Geciteerde tekst:
Václav Havel, in de jaren zestig en zeventig
dissident, oprichter van Charta, schrijver van
absurdistische toneelstukken die wereldwijd
opgevoerd werden, kon destijds niet bevroeden
dat hij in 1989 tot president van Tsjechoslowakije
en later Tsjechië zou worden gekozen.
Vanaf 2003 werd hij weer een gewone burger,
en heeft hij inmiddels een klein aantal non-fictionele
boeken gepubliceerd. In 2006 Prosím
stručně (Houdt het kort, alstublieft), een boek
over zijn presidentschap. Zijn memoires zijn
vorig jaar in het Engels uitgekomen onder de
titel To the Castle and Back. Dit werk is qua
vorm gebaseerd is op het vroegere Verhoor op
afstand. Net als toen stelt een journalist vragen,
die echter deels door Havel zijn aangepast en
deels zelf bedacht om de gewenste antwoorden
te kunnen geven. Het geheel is gelardeerd
met dagboekfragmenten, e-mails en nota’s die
hij aan zijn toenmalige medewerkers heeft gestuurd
en van los commentaar voorzien. Ook is
er een documentaire in de bioscoop uitgekomen, Citizen Havel (Občan Havel), waarin hij vanaf
1992 tot 2006 gevolgd is. De film is heel goed
ontvangen, zowel door het Tsjechische publiek
als op diverse filmfestivals in Europa. Al deze
verschillende werken over het presidentschap
had hij blijkbaar nodig om op de voorgaande
periode te reflecteren en weer enige afstand
te nemen van zijn hoge positie, waarvoor hij
wat betreft zijn gezondheid een zware tol had
moeten betalen. In het programmaboekje bij de
voorstelling van Odcházení verwijst Havel naar
het succes van deze boeken ‘Mensen lezen nu eenmaal graag over persoonlijke zaken uit de
periode toen ik president was. Ze vinden dit
altijd interessant. Ik weet niet of ik hier vrolijk
of verdrietig over moet zijn.’
Zijn nieuwe toneelstuk bouwt voort op hetzelfde
thema. Het gaat over een kanselier van
een niet nader omschreven land, die ‘aan het vertrekken
is’ (een letterlijke vertaling van de titel
Odcházení). Havel zelf benadrukt dat het stuk
niet autobiografisch is, maar dat het onderwerp
van algemene aard is: hoe is het mogelijk dat
voor sommige mensen met een machtspositie de
eigen wereld ineenstort als die positie verlaten
moet worden? Door Havels uitzonderlijke levensloop,
waarbij hij het van dissidente schrijver
tot president bracht, heeft de vooronderstelling
bij velen postgevat dat hij na een veertienjarig
presidentschap niet meer in staat zou zijn nog
een literair werk af te leveren. Met dit nieuwe
toneelstuk, zijn eerste stuk in twintig jaar, laat
Havel, misschien ook tot zijn eigen opluchting,
duidelijk zien dat dit niet het geval is.

Gegevensregels:
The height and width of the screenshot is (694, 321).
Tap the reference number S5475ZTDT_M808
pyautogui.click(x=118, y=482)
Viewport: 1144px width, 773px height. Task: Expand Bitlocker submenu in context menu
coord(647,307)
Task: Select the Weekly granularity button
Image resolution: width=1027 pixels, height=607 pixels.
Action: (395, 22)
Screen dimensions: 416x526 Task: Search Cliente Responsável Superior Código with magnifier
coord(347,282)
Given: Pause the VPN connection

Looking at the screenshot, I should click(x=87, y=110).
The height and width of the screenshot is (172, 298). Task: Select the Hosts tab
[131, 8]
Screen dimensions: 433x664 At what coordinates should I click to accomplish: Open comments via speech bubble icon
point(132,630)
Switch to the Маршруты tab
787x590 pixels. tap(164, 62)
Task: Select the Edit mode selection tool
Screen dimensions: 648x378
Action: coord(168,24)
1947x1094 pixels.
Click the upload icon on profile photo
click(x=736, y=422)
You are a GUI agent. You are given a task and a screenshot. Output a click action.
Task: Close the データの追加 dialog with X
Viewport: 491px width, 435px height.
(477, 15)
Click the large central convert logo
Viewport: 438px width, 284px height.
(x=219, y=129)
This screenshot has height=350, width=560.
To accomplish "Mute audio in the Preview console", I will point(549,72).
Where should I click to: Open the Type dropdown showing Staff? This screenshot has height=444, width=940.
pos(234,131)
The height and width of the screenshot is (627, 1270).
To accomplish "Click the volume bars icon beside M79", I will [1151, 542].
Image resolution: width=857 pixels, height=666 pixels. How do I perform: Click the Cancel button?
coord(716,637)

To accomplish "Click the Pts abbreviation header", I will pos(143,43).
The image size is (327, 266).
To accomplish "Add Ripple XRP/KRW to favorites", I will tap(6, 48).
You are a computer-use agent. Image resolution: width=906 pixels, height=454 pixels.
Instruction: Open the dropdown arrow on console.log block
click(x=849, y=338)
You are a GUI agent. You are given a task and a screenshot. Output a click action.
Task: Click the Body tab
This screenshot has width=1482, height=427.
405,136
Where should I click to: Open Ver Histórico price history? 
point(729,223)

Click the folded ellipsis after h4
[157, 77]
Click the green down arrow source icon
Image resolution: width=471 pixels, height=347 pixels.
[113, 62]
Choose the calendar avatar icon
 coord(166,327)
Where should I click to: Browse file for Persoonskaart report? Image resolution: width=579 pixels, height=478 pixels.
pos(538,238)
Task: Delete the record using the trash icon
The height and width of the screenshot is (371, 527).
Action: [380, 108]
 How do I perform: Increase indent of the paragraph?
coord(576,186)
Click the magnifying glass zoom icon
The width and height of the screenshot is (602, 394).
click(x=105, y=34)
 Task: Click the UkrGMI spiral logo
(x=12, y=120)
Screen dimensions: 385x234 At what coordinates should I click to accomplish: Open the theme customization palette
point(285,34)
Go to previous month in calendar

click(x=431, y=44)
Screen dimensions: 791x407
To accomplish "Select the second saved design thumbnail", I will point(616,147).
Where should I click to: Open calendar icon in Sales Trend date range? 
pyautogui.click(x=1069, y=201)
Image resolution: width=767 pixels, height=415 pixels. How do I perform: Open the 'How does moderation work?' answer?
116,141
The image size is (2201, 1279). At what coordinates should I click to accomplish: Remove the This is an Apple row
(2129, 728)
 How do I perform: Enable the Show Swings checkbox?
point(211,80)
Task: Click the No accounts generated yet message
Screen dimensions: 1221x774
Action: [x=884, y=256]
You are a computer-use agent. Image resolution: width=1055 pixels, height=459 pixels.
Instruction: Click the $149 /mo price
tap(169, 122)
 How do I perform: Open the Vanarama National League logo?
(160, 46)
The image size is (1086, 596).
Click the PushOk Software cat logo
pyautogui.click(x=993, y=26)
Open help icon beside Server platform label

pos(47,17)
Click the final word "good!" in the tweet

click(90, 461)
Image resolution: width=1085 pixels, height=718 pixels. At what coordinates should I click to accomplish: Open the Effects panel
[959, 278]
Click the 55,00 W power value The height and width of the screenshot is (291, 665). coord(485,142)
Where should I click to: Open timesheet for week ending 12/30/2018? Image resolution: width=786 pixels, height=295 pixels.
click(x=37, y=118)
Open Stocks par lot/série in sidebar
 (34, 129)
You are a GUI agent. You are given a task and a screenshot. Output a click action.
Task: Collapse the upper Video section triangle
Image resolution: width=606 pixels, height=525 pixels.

Opdracht: Kun je de tekst over Václav Havel hierboven in zijn geheel letterlijk overschrijven?

Volledige uitwerking:
Václav Havel, in de jaren zestig en zeventig
dissident, oprichter van Charta, schrijver van
absurdistische toneelstukken die wereldwijd
opgevoerd werden, kon destijds niet bevroeden
dat hij in 1989 tot president van Tsjechoslowakije
en later Tsjechië zou worden gekozen.
Vanaf 2003 werd hij weer een gewone burger,
en heeft hij inmiddels een klein aantal non-fictionele
boeken gepubliceerd. In 2006 Prosím
stručně (Houdt het kort, alstublieft), een boek
over zijn presidentschap. Zijn memoires zijn
vorig jaar in het Engels uitgekomen onder de
titel To the Castle and Back. Dit werk is qua
vorm gebaseerd is op het vroegere Verhoor op
afstand. Net als toen stelt een journalist vragen,
die echter deels door Havel zijn aangepast en
deels zelf bedacht om de gewenste antwoorden
te kunnen geven. Het geheel is gelardeerd
met dagboekfragmenten, e-mails en nota’s die
hij aan zijn toenmalige medewerkers heeft gestuurd
en van los commentaar voorzien. Ook is
er een documentaire in de bioscoop uitgekomen, Citizen Havel (Občan Havel), waarin hij vanaf
1992 tot 2006 gevolgd is. De film is heel goed
ontvangen, zowel door het Tsjechische publiek
als op diverse filmfestivals in Europa. Al deze
verschillende werken over het presidentschap
had hij blijkbaar nodig om op de voorgaande
periode te reflecteren en weer enige afstand
te nemen van zijn hoge positie, waarvoor hij
wat betreft zijn gezondheid een zware tol had
moeten betalen. In het programmaboekje bij de
voorstelling van Odcházení verwijst Havel naar
het succes van deze boeken ‘Mensen lezen nu eenmaal graag over persoonlijke zaken uit de
periode toen ik president was. Ze vinden dit
altijd interessant. Ik weet niet of ik hier vrolijk
of verdrietig over moet zijn.’
Zijn nieuwe toneelstuk bouwt voort op hetzelfde
thema. Het gaat over een kanselier van
een niet nader omschreven land, die ‘aan het vertrekken
is’ (een letterlijke vertaling van de titel
Odcházení). Havel zelf benadrukt dat het stuk
niet autobiografisch is, maar dat het onderwerp
van algemene aard is: hoe is het mogelijk dat
voor sommige mensen met een machtspositie de
eigen wereld ineenstort als die positie verlaten
moet worden? Door Havels uitzonderlijke levensloop,
waarbij hij het van dissidente schrijver
tot president bracht, heeft de vooronderstelling
bij velen postgevat dat hij na een veertienjarig
presidentschap niet meer in staat zou zijn nog
een literair werk af te leveren. Met dit nieuwe
toneelstuk, zijn eerste stuk in twintig jaar, laat
Havel, misschien ook tot zijn eigen opluchting,
duidelijk zien dat dit niet het geval is.